The response should consist solely of the lines running from the line with "Cliquez ici (88, 2000)" to the end of the data, retyped exactly.

(Source records)

━━━━━━━━

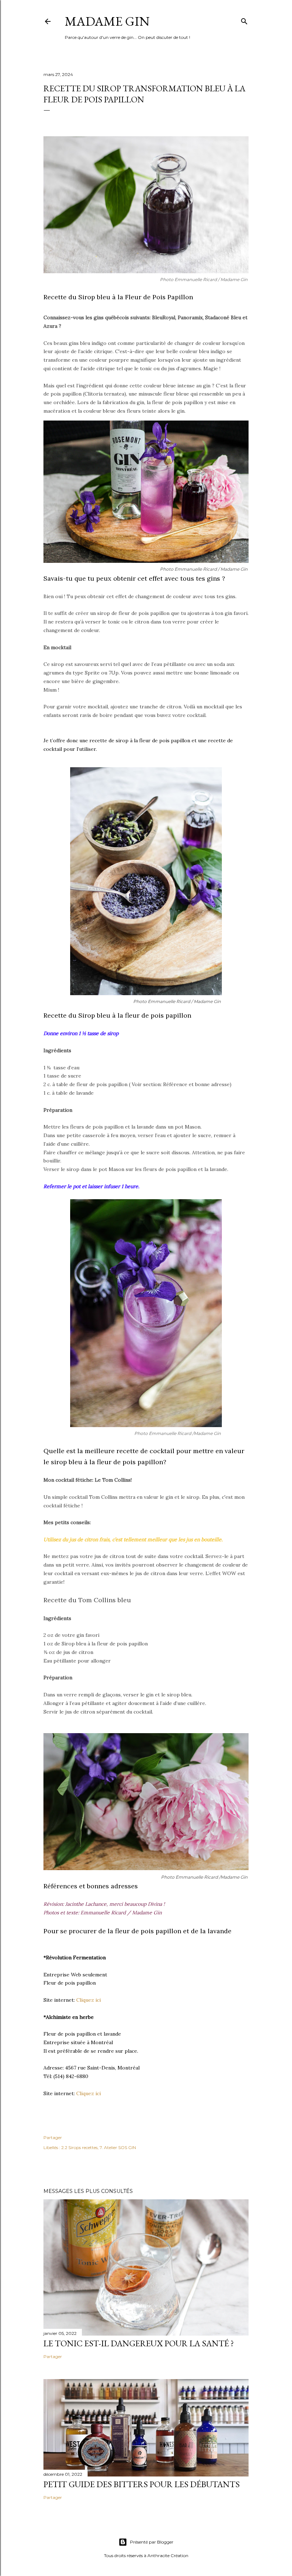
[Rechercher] (244, 20)
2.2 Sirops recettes (79, 2147)
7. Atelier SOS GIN (118, 2147)
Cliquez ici (88, 2000)
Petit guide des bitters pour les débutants (141, 2484)
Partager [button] (52, 2137)
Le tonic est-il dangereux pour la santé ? (138, 2343)
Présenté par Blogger (151, 2542)
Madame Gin (107, 21)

━━━━━━━━

=== RESPONSE TO THE TASK ===
Cliquez ici (88, 2000)
Petit guide des bitters pour les débutants (141, 2484)
Partager [button] (52, 2137)
Le tonic est-il dangereux pour la santé ? (138, 2343)
Présenté par Blogger (151, 2542)
Madame Gin (107, 21)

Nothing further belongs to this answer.